Risperidone Attenuates Modified Stress-Re-stress Paradigm-Induced Mitochondrial Dysfunction and Apoptosis in Rats Exhibiting Post-traumatic Stress Disorder-Like Symptoms.

Abstract

Mitochondria play a significant role in the pathophysiology of post-traumatic stress disorder (PTSD). Risperidone and paroxetine were evaluated for their effect on mitochondrial dysfunction and mitochondria-dependent apoptosis in discrete brain regions in modified stress re-stress (SRS) animal model of PTSD. Male rats were subjected to stress protocol of 2 h restraint and 20 min forced swim followed by halothane anesthesia on day 2 (D-2).
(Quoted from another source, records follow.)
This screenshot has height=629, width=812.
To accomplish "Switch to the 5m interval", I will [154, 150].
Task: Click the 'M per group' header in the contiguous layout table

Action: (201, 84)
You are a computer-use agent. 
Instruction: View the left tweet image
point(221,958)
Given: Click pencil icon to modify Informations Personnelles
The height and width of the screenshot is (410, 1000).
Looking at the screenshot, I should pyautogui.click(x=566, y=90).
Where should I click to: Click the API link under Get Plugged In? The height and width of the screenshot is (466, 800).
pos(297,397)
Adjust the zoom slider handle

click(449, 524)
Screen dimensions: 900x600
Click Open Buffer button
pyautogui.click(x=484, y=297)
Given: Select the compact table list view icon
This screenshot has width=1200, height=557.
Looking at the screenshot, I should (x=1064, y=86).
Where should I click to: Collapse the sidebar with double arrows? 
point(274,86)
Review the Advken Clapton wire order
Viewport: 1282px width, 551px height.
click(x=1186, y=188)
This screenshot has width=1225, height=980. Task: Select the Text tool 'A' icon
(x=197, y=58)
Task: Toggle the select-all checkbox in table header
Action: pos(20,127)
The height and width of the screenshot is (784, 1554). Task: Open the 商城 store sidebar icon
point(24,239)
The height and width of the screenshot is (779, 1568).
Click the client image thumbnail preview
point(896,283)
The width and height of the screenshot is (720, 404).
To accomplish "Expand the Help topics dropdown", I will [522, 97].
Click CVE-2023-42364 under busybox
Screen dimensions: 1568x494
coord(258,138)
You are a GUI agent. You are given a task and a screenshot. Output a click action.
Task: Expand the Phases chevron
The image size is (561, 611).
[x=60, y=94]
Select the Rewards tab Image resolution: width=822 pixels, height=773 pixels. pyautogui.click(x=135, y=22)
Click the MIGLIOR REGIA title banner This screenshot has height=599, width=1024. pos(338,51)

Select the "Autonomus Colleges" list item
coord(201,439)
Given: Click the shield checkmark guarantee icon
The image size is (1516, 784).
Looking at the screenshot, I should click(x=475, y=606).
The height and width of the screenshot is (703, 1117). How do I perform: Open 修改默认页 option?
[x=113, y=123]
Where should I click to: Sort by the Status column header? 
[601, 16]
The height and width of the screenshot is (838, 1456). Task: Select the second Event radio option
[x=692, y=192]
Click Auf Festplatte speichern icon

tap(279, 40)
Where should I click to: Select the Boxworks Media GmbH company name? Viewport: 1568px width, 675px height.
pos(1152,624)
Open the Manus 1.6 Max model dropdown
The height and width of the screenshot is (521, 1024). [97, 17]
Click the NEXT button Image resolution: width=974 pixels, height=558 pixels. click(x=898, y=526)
Thereafter, rats were exposed to re-stress (forced swim) on D-8 and at 6-day intervals on D-14, D-20, D-26, and D-32. The rats were treated with risperidone (0.01, 0.1, and 1.0 mg/kg p.o.) and paroxetine (10.0 mg/kg p.o.) from D-8 to D-32. Risperidone at median dose and paroxetine ameliorated modified SRS-induced depressive-like symptom (increase in immobility period) in forced swim, anxiety-like behavior (decrease in percentage of open arm entries and time spent) in elevated plus maze and cognitive deficits (loss in spatial recognition memory) in Y-maze tests on D-32. Risperidone, but not paroxetine, attenuated modified SRS-induced decreases in plasma corticosterone levels. Risperidone ameliorated increase in the activity of mitochondrial respiratory complex (I, II, IV, and V), decreases in the levels of mitochondrial membrane potential, cytochrome-C and caspase-9 in the hippocampus, hypothalamus, pre-frontal cortex, and amygdala. However, both drugs attenuated modified SRS-induced increase in the number of apoptotic cells and caspase-3 levels in all the brain regions indicating anti-apoptotic activity of these drugs. Hence, these results suggest that anti-apoptotic activity could be a common mechanism for anti-PTSD-like effect irrespective of the pathways of apoptosis in the modified SRS model.